-- WHAT THE EXERCISE ASKS --
Among the lines of data below, reproduce only those from the one with "Where should I click to: Delete" through the one with "Instruction: Go to the Home screen icon", exactly as they stand, both ends included.

** Opening STUDY MATERIAL block **

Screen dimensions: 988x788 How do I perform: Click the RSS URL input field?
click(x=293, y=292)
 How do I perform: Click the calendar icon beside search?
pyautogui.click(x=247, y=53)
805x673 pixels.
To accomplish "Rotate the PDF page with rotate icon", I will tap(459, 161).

** Closing STUDY MATERIAL block **
** Opening STUDY MATERIAL block **

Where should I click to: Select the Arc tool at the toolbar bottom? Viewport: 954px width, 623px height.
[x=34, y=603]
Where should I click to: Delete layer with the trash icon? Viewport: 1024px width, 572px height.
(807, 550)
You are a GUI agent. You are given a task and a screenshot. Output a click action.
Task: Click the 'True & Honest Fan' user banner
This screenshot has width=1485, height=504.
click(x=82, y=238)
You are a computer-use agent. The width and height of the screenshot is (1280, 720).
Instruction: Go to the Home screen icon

** Closing STUDY MATERIAL block **
** Opening STUDY MATERIAL block **

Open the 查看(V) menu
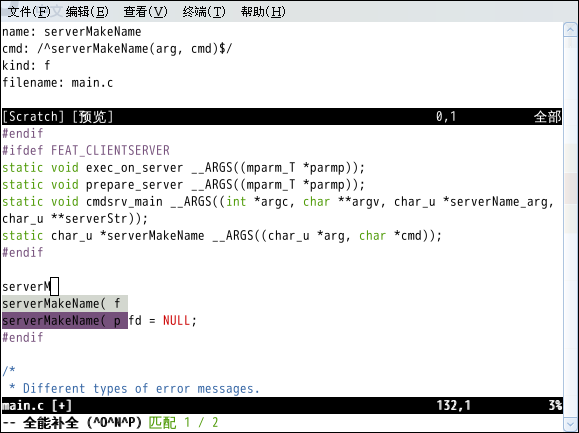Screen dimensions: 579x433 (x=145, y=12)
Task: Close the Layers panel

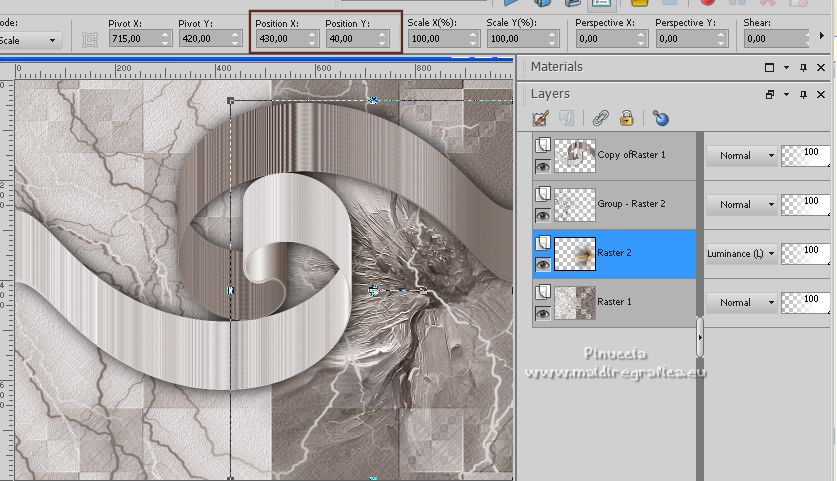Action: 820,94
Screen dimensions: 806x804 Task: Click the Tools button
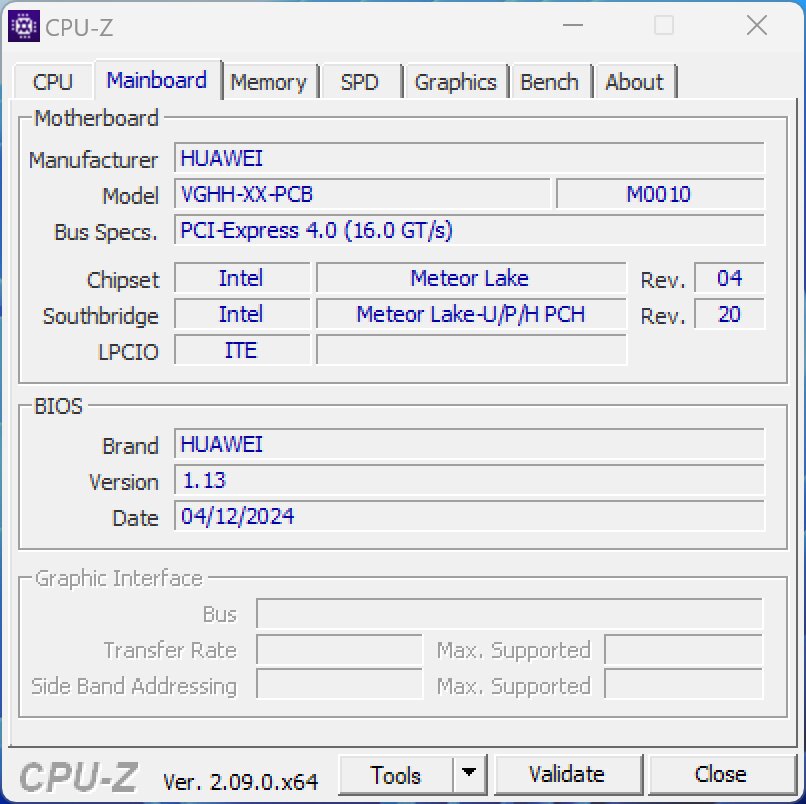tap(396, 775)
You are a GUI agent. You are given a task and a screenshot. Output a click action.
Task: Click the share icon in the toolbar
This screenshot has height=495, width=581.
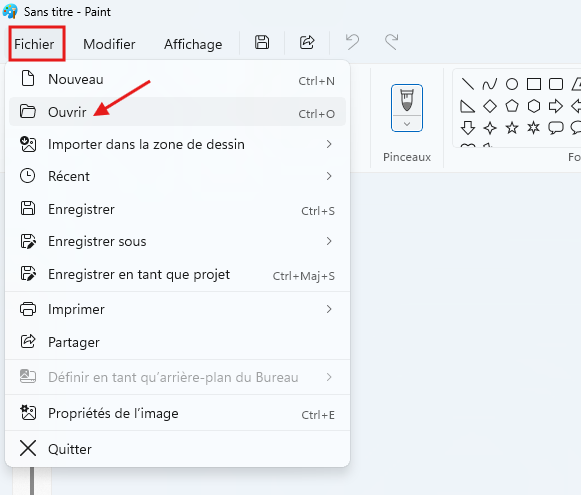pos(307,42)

** Closing STUDY MATERIAL block **

-- RESULT OF THE EXERCISE --
Where should I click to: Delete layer with the trash icon? Viewport: 1024px width, 572px height.
(807, 550)
You are a GUI agent. You are given a task and a screenshot. Output a click action.
Task: Click the 'True & Honest Fan' user banner
This screenshot has width=1485, height=504.
click(x=82, y=238)
You are a computer-use agent. The width and height of the screenshot is (1280, 720).
Instruction: Go to the Home screen icon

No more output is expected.